Owing to histopathologic and clinical features, true NM may create difficult diagnostic pitfalls, particularly in the setting of metastatic malignancy. According to the World Health Organization (WHO), the skin is the most common site of melanoma metastases in the form of epidermotropic tumors arising from local, regional, or distant lymphatic or hematogenous spread [26, 27]. Differential diagnosis between metastatic melanoma and primary NM is not an easy task; in such cases, close cooperation of a dermatologist, dermatopathologist, and oncological surgeon helps us to make proper tumor assessments.

The presented cases and dermoscopic descriptions of giant nodular melanoma should make clinicians aware of the aggressive biology of this subtype, often with its occult course and late detection that, unfortunately, drastically reduces the patient’s chances of full cure and complete remission.

Limitations of the Study

The main limitation of this observation is its retrospective nature and the lack of a control group, including small nodular melanomas.

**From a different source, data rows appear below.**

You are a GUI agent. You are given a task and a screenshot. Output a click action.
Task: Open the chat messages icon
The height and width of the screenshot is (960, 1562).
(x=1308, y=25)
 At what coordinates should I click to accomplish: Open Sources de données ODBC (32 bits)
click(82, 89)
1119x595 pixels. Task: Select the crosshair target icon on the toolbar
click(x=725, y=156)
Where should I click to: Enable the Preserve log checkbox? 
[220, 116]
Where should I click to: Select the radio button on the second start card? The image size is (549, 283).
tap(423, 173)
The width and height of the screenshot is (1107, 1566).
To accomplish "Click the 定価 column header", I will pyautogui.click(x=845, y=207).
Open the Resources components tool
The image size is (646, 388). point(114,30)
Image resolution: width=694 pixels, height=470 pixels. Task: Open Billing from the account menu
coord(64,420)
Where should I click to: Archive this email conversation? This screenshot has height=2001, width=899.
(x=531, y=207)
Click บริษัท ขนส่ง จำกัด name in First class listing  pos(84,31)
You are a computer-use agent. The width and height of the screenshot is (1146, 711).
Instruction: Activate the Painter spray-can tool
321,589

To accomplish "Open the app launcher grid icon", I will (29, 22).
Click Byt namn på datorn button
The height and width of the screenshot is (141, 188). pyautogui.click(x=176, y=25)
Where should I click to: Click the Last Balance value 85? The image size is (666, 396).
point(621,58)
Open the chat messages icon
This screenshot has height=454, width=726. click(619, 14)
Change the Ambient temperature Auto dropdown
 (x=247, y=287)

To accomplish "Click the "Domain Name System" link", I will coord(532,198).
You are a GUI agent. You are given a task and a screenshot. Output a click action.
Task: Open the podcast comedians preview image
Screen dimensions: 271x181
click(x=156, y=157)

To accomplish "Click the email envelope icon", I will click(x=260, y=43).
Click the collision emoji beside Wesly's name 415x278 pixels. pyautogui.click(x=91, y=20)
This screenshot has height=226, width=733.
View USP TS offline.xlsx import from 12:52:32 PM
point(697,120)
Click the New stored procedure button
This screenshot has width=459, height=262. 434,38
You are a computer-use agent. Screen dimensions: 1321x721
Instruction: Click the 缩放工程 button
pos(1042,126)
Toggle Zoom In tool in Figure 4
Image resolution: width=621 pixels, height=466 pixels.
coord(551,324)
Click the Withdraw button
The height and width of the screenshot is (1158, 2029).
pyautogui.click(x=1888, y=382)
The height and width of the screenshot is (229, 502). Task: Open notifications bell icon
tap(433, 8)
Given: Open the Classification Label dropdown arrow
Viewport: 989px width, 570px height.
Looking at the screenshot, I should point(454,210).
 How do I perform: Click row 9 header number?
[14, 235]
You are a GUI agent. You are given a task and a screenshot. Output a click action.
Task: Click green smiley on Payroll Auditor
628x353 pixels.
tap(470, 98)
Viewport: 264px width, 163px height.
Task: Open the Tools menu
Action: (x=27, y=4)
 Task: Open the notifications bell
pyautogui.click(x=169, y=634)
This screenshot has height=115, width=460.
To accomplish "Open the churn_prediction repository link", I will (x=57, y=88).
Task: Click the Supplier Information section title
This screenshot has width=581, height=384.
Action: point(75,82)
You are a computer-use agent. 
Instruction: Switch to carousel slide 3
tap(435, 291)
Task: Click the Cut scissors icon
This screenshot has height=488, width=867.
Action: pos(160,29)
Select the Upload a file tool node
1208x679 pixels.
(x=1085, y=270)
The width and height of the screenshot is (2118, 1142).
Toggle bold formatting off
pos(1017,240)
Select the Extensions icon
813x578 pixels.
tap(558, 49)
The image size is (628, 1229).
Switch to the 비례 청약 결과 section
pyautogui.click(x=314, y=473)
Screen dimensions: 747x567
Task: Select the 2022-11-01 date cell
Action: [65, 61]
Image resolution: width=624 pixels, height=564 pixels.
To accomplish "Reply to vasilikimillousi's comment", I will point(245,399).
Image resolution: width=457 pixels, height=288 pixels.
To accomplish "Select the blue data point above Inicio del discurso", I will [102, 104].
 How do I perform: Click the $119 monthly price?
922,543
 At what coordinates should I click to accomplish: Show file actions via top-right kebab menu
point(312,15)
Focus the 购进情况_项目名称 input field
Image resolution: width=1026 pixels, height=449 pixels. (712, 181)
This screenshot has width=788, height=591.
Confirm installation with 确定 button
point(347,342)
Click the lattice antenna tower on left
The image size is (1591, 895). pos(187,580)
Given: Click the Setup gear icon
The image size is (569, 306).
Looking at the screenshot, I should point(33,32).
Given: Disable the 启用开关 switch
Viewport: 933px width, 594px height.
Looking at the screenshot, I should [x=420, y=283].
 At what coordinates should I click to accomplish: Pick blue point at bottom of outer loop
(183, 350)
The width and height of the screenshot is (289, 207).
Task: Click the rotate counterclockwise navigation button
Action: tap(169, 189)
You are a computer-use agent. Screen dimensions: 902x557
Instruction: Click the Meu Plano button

Therefore, further studies are still needed.

Conclusion

All patients had giant, exophytic, necrotic tumors at least 5 cm in diameter at clinical presentation. The most common dermoscopic structures in polarized light, typical of NM, were asymmetric distribution of dermoscopic structures, structureless, multicolored zones (showing three or more colors), white perpendicular lines or small, pink globules, as well as multiple irregular vessels. It seems that there are no significant dermoscopic differences between small and giant melanomas; however, further studies on a larger scale should be conducted.